_Estratto fornito_
____
Teramo, assolto l'84enne accusato dalla nipote stupro
Pensionato imputato di violenza sessuale, per i giudici non ha commesso il fatto
TERAMO. Quando nelle aule di tribunale i vuoti probatori si riempono solo di deduzioni sfugge ogni certezza sull’oltre ogni ragionevole dubbio. E allora, spesso, le sentenze di assoluzione chiudono processi e fascicoli. Come quella che i giudici hanno messo nero su bianco nell’assolvere un teramano di 84 anni accusato di aver violentato più volte nel corso degli anni la nipote oggi trentenne. La pubblica accusa aveva chiesto 8 anni, ma il tribunale in composizione collegiale (presidente Giovanni Spinosa, a latere Roberto Veneziano e Belinda Pignotti) lo ha assolto per non aver commesso il fatto. Per capire i perchè bisognerà aspettare di conoscere le motivazioni, ma è evidente che l’istruttoria dibattimentale non è stata sufficiente a colmare dei vuoti. Perchè ci vuole sempre un bagaglio probatorio sufficiente per affermare o negare la responsabilità di ciascuno. Anche di fronte alle accuse pesanti e circostanziati di una giovane donna che nel corso della sua deposizione ha mostrato delle foto scattate da lei nel giorno dell’ultima aggressione, quella che – secondo l’accusa – sarebbe avvenuta quattro anni fa e per cui l’anziano era imputato. Nell’aula di corte d’assise, in una udienza a porte chiuse, sono comparse le immagini di lividi sui polsi. Compatibili con un’aggressione? Per l’accusa sì. Con lei, che si era costituita parte civile, sono sfilati come testi anche le operatrici di un centro antiviolenza di Roma dove la ragazza si era rifugiata e la sorella che ha raccontato di essere a conoscenza dello stupro. L’uomo (di cui non citiamo le generalità per tutelare la privacy di una vittima di violenza sessuale) era accusato di aver afferrato la donna per i capelli, di averla scaraventata a terra, percossa con pugni e schiaffi, ma anche colpita con un bastone di legno fino alla violenza. L’anziano ha sempre negato tutto allegando agli atti un certificato medico che accerta una sua disabilità motoria. La donna nel 2010 aveva denunciato i fatti a Roma ed erano stati proprio gli agenti della squadra mobile della capitale ad avviare le indagini diventate poi un rapporto approdotato sul tavolo del pm Irene Scordamaglia . L’uomo era difeso dagli avvocati Francesco e Stefano Mariano, mentre la parte civile era rappresentata dall’avvocato Domenico Giordano.(d.p.)
____
Dati di origine
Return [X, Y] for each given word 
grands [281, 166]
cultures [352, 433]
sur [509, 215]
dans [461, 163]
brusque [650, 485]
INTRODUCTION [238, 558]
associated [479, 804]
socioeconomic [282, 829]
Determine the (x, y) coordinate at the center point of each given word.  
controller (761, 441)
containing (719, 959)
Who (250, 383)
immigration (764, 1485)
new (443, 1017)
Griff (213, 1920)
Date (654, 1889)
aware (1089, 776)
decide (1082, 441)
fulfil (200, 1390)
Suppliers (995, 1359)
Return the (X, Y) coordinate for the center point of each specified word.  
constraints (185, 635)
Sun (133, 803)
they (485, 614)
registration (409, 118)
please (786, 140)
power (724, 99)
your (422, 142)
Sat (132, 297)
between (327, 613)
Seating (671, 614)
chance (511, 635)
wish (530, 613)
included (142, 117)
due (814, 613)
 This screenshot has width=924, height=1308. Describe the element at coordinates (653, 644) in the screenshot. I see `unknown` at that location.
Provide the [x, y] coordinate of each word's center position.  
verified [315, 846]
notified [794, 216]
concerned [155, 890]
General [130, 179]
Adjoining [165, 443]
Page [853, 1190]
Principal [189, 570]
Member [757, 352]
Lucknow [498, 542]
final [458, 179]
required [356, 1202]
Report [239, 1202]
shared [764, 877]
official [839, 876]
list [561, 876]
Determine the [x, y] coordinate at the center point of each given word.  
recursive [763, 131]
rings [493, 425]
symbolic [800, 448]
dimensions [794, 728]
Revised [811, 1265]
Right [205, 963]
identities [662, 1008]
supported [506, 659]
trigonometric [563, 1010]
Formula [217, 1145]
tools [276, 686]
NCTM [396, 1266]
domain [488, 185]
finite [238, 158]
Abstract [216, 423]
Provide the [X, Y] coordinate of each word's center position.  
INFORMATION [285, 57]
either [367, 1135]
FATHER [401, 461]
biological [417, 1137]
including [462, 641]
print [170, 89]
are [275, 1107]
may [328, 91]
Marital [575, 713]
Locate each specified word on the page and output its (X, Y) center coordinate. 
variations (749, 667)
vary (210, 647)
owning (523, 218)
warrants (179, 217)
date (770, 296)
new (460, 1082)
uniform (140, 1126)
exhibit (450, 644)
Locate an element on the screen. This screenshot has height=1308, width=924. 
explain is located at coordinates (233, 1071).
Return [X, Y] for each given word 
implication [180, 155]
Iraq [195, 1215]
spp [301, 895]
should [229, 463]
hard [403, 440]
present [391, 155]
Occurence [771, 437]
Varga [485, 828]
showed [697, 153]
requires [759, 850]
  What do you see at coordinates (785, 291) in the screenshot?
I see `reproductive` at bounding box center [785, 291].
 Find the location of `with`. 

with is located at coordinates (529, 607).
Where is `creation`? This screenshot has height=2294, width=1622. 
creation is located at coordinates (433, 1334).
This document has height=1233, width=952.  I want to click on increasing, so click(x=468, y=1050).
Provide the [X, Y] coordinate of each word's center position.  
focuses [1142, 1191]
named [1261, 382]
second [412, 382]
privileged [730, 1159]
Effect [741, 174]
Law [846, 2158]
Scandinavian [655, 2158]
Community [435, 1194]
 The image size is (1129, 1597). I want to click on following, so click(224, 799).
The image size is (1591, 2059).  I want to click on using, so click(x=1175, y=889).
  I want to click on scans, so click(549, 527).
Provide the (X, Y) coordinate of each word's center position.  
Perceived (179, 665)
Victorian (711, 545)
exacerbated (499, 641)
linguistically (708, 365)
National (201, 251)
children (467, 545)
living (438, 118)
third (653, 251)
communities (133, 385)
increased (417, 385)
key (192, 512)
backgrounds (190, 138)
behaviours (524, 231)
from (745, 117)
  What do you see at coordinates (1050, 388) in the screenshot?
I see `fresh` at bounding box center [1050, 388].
____
_Requisiti del compito_
Nell'articolo sull'assoluzione dell'ottantaquattrenne di Teramo, quanti anni di pena aveva chiesto la pubblica accusa? I record sono materiale a sé, distinto dal testo.

_Soluzione del problema_
La pubblica accusa aveva chiesto 8 anni.